* _Task goal_: Every entry must be given again exactly. Include no pictures.

─── Supplied records

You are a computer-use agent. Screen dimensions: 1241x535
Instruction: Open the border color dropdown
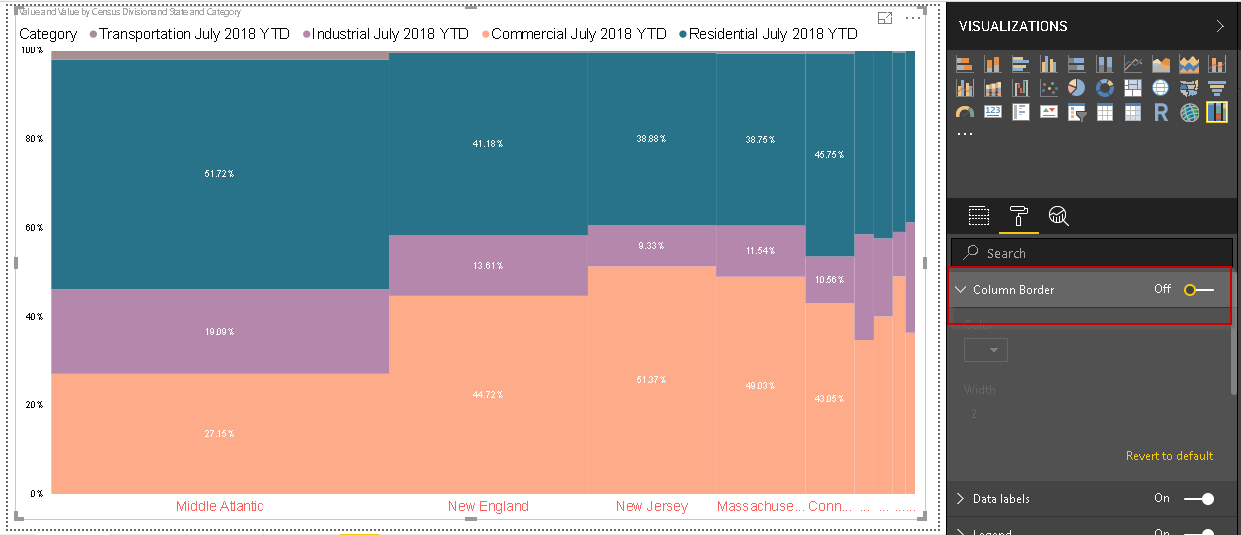tap(986, 350)
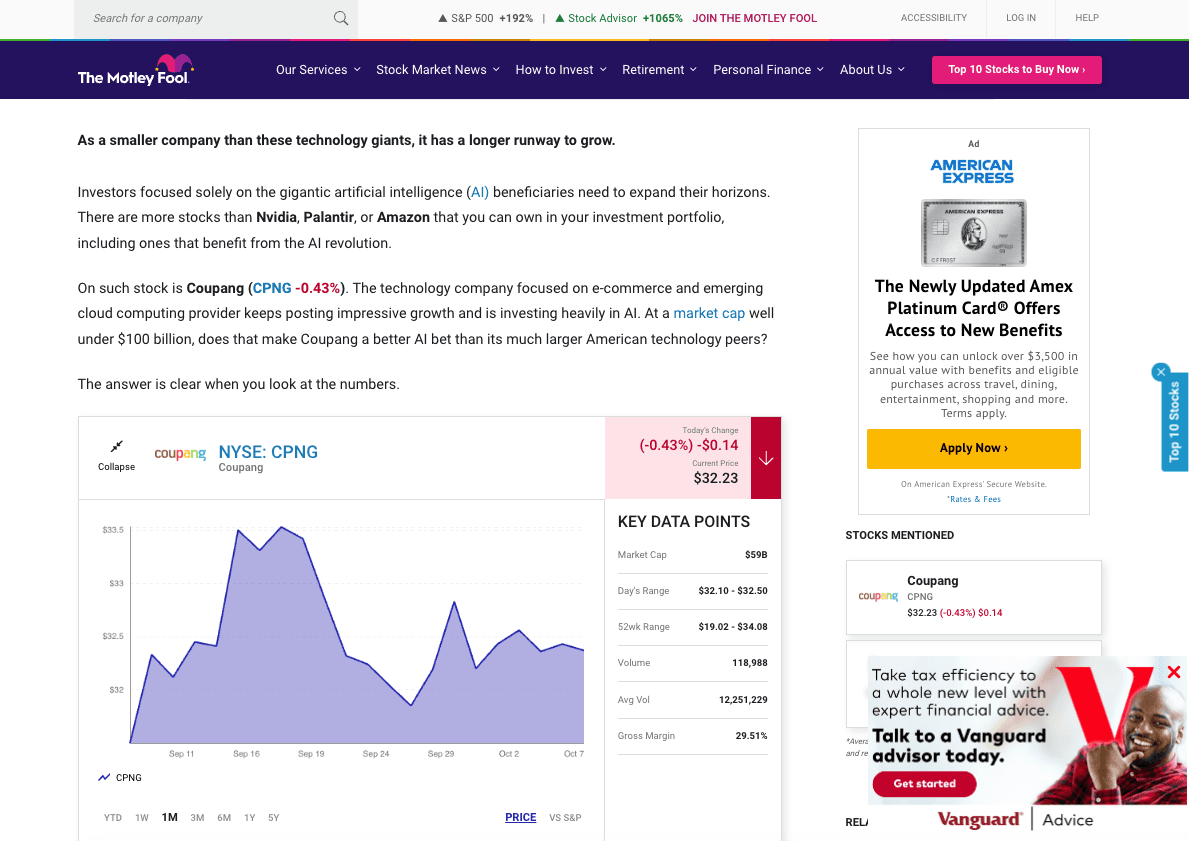Select the PRICE tab under the chart
Viewport: 1189px width, 841px height.
tap(520, 817)
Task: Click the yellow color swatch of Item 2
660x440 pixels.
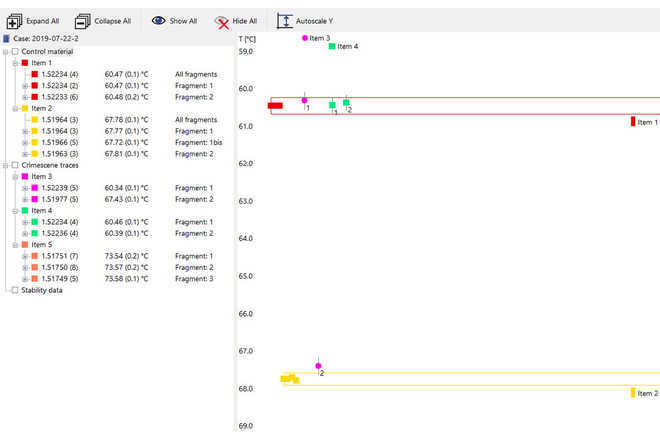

──────

* _Result of this task_:
You are a computer-use agent. Screen dimensions: 1241x535
Instruction: Open the border color dropdown
tap(986, 350)
Select the PRICE tab under the chart
Viewport: 1189px width, 841px height.
tap(520, 817)
Task: Click the yellow color swatch of Item 2
660x440 pixels.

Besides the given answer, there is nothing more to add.